#### Your instructions
Search the data below for the word "blouse" and copy each line that holds it.

─── Data provided

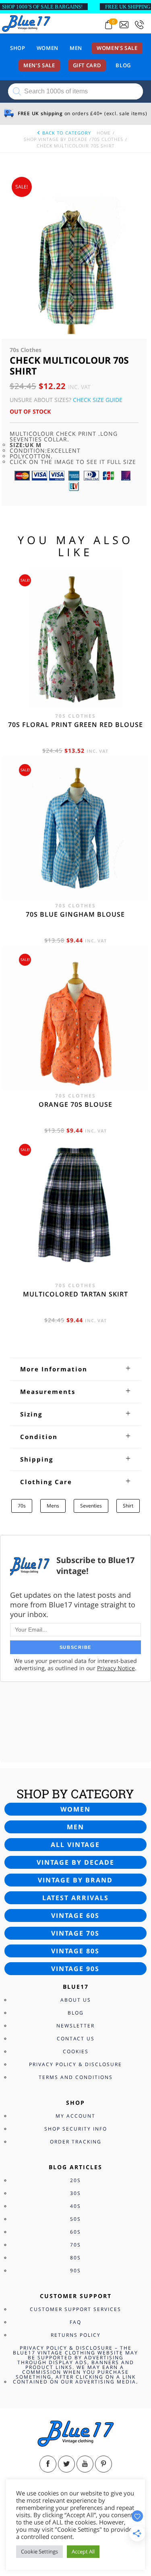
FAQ (75, 2322)
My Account (75, 2115)
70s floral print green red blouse (75, 724)
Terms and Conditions (76, 2077)
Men (76, 48)
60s (75, 2231)
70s (22, 1505)
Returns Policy (76, 2335)
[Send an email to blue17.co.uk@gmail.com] (124, 24)
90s (75, 2270)
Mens (53, 1505)
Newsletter (75, 2025)
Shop (17, 48)
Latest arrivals (75, 1897)
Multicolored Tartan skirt (75, 1294)
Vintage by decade (75, 1862)
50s (75, 2219)
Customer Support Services (75, 2309)
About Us (75, 1999)
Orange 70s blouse (75, 1104)
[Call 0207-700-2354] (139, 24)
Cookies (76, 2051)
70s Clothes (107, 139)
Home (104, 132)
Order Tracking (75, 2141)
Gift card (87, 65)
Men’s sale (39, 65)
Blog (123, 65)
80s (75, 2257)
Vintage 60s (75, 1915)
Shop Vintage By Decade (55, 139)
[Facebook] (47, 2464)
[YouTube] (85, 2464)
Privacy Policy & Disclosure (75, 2064)
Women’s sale (117, 48)
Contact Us (76, 2038)
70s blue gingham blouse (75, 914)
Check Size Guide (97, 400)
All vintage (75, 1844)
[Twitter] (66, 2464)
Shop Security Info (75, 2128)
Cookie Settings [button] (39, 2551)
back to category (66, 132)
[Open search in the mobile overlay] (75, 91)
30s (75, 2193)
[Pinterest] (103, 2464)
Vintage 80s (75, 1950)
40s (75, 2206)
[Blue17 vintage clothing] (26, 23)
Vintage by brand (75, 1880)
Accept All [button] (83, 2551)
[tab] (75, 1369)
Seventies (91, 1505)
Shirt (128, 1505)
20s (75, 2180)
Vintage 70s (75, 1933)
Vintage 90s (75, 1968)
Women (47, 48)
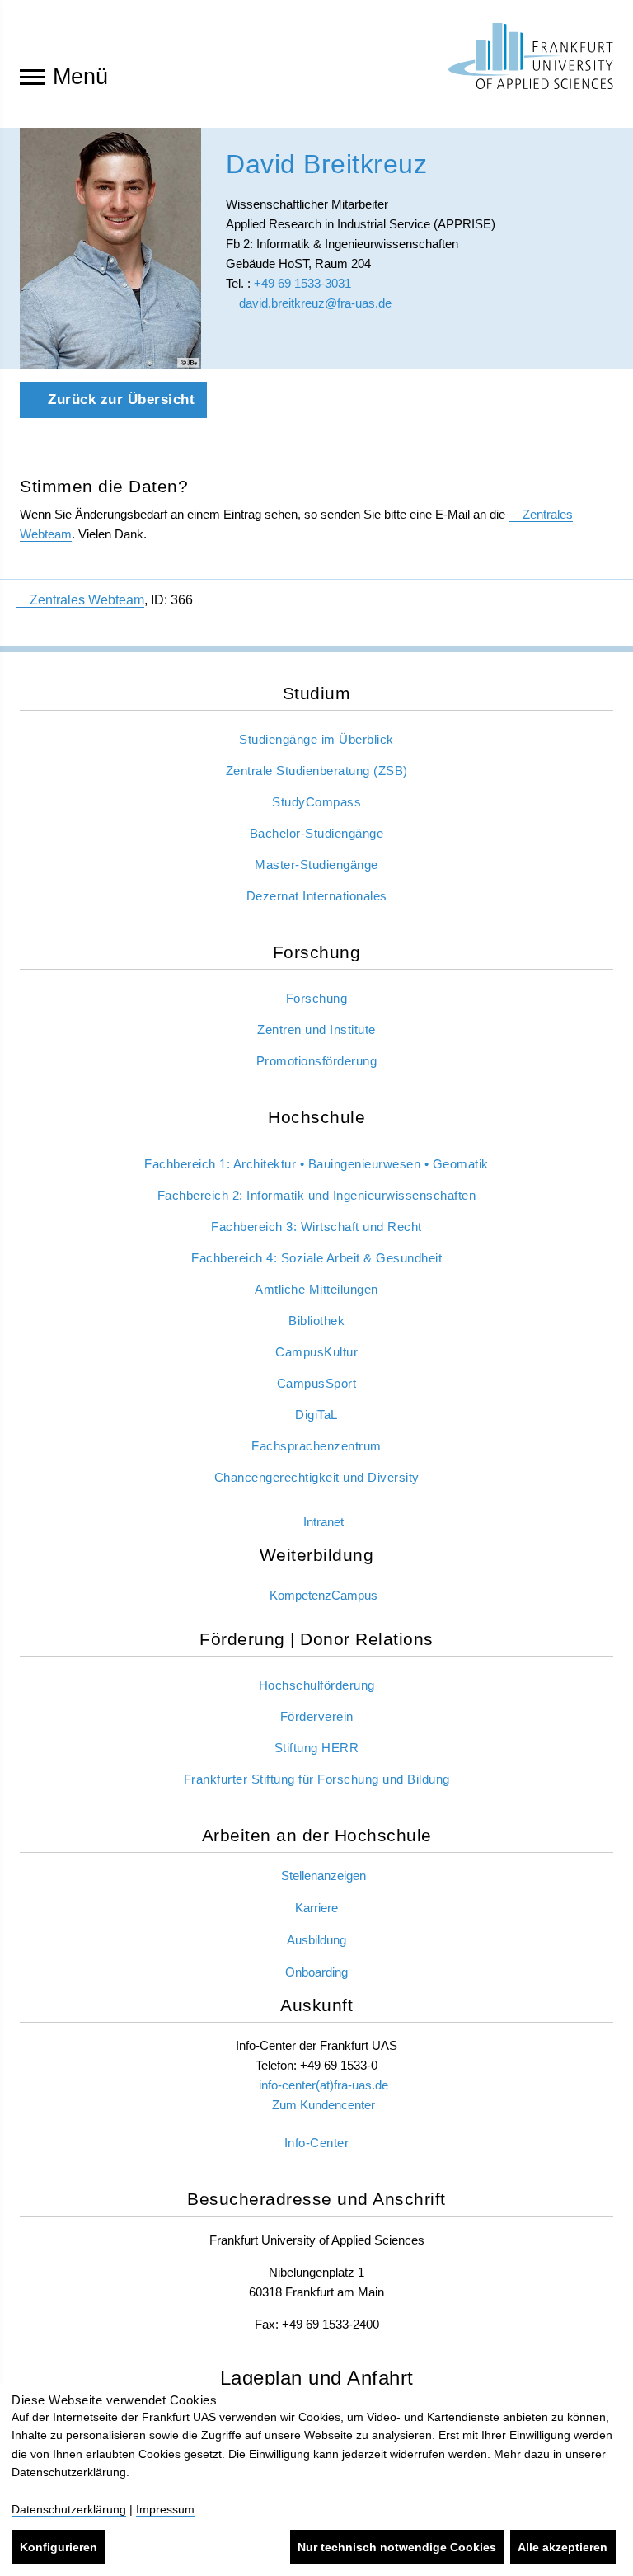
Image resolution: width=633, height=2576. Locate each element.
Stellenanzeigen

──────

#### Answer area
70s floral print green red blouse (75, 724)
Orange 70s blouse (75, 1104)
70s blue gingham blouse (75, 914)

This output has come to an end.